Но иногда я пугался и просто когда был один. К чему прикидываться, будто не было этих ночей, когда я садился на постели, охваченный страхом смерти, цепляясь за то соображение, что сидеть - уже значит жить: мертвые не сидят. Такое всегда бывало в случайных комнатах, которые тотчас предавали меня, когда мне делалось плохо, будто боясь запутаться и замешаться в мои злоключения. И сидел я, верно, с таким ужасным лицом, что все чуралось меня. Даже свеча, которой я только что оказал услугу, ее засветив, и та не желала со мною знаться. Она догорала сама по себе, словно в пустой комнате. Последней надеждой моей оставалось окно. Я воображал, что там, за ним, что-то еще мне принадлежит, даже и теперь, в моей смертной обобранности. Но стоило мне туда взглянуть, и я тотчас желал, чтобы окно стало глухо, как стена. Ибо я видел, что снаружи все идет безучастно, по-прежнему, что и снаружи ничего нет, кроме моего одиночества. Одиночества, которое я на себя накликал, огромного одиночества, уже не охватного моим сердцем. Я вспоминал людей, которых когда-то покинул, и не понимал, как мог я бросать людей.

Господи. Господи, если подобные ночи мне еще суждены, оставь мне хоть одну из тех мыслей, которые тогда меня посещали! Не о нелепости прошу, ведь я знаю, что их порождал мой страх, именно оттого что мой страх был огромен. Когда я был мальчиком, они меня били по лицу, обзывали трусом. Потому что я еще не умел бояться. С тех пор я научился подлинному страху, который растет, когда растет порождающая его сила. Нам не дано понять эту силу иначе, как через страх. Она так непостижима, так нам чужда и враждебна, что мозг раскалывается в напрасных усилиях ее понять. И все же с некоторых пор я думаю, что это наша сила, она в нас, но она чересчур для нас велика. Да, правда, - мы ее не знаем; но не самое ли сокровенное наше знаем мы всего меньше? Иной раз я думаю о том, откуда взялось небо и смерть. Вечно нам было некогда, недосуг, и в спешке и занятости мы погубили самое драгоценное. Время упущено, мы свыклись с вещами менее ценными. Мы уже не узнаем своего достояния и пугаемся его огромности. Разве не так?

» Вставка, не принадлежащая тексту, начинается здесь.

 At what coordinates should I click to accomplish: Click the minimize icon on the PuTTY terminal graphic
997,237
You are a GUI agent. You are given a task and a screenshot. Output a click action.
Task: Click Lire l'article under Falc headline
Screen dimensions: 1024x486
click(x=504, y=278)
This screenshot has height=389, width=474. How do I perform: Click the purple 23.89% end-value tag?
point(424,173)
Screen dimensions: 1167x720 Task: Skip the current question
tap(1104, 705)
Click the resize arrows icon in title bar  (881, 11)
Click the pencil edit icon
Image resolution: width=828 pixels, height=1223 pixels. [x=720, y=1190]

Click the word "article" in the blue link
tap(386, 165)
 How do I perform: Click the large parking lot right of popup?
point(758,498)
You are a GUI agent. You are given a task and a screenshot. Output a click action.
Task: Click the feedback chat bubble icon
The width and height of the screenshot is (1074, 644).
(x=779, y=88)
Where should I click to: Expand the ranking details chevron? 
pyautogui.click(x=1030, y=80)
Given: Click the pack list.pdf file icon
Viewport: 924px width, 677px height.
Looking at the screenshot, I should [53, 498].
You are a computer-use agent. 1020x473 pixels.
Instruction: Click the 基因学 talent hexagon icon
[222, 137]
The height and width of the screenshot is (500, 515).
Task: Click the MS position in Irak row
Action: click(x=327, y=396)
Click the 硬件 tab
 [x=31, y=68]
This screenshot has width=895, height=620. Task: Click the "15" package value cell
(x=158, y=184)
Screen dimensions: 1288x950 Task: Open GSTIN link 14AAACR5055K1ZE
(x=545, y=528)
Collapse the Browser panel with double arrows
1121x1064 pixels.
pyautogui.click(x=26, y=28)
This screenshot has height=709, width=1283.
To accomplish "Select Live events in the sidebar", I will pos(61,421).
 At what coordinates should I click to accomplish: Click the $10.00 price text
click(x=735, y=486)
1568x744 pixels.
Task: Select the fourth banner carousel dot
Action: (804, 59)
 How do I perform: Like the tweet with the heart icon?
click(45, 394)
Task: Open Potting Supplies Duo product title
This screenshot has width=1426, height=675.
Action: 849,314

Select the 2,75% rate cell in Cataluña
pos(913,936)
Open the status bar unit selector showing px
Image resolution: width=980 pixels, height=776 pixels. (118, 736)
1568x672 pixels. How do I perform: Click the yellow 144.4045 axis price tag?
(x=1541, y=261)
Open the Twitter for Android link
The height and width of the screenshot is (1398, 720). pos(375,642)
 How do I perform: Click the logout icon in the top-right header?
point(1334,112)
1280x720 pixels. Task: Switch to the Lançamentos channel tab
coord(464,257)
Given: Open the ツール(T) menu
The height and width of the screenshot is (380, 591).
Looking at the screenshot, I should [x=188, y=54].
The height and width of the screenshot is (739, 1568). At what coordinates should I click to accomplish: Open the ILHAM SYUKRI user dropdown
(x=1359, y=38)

И однако, я вполне понимаю, как можно много лет таскать с собою в бумажнике описание смертного часа. Пусть не самого удивительного; каждый ведь, в сущности, редкостен. К примеру, отчего бы не вообразить, что кто-то переписал рассказ о смерти Феликса Арвера *? Он умер в больнице. Он мирно, спокойно отходил, и сиделке, вероятно, показалось, что он зашел дальше, чем то было на деле. Очень громко она распорядилась насчет того, где то-то и то-то найти. Она была темная, необразованная монахиня и никогда не видела написанным слова "коридор", без которого в ту минуту не могла обойтись; и потому она выговорила "колидор", полагая, что так произносить и следует. И тут Арвер прервал умирание. Ему показалось необходимым

* Алексис Феликс Арвер (1806-1850) - французский поэт. История его смерти - распространенный анекдот.

сперва ее поправить. Совершенно очнувшись, он ей объяснил, что следует произносить "коридор". И затем он умер. Он был поэт и терпеть не мог приблизительностей; или просто он ратовал за истину; или ему не хотелось уносить в могилу впечатление о неряшливости оставляемого мира. Теперь уж трудно решить. Но никак не следует думать, будто в нем говорило пустое педантство. Иначе тот же упрек пришлось бы адресовать Жану де Дьё *, который вдруг вскочил, на время отложив смерть, и еще успел вынуть из петли удавившегося в его саду человека, непостижимым образом узнав о нем в муках агонии. Он тоже ратовал только за истину.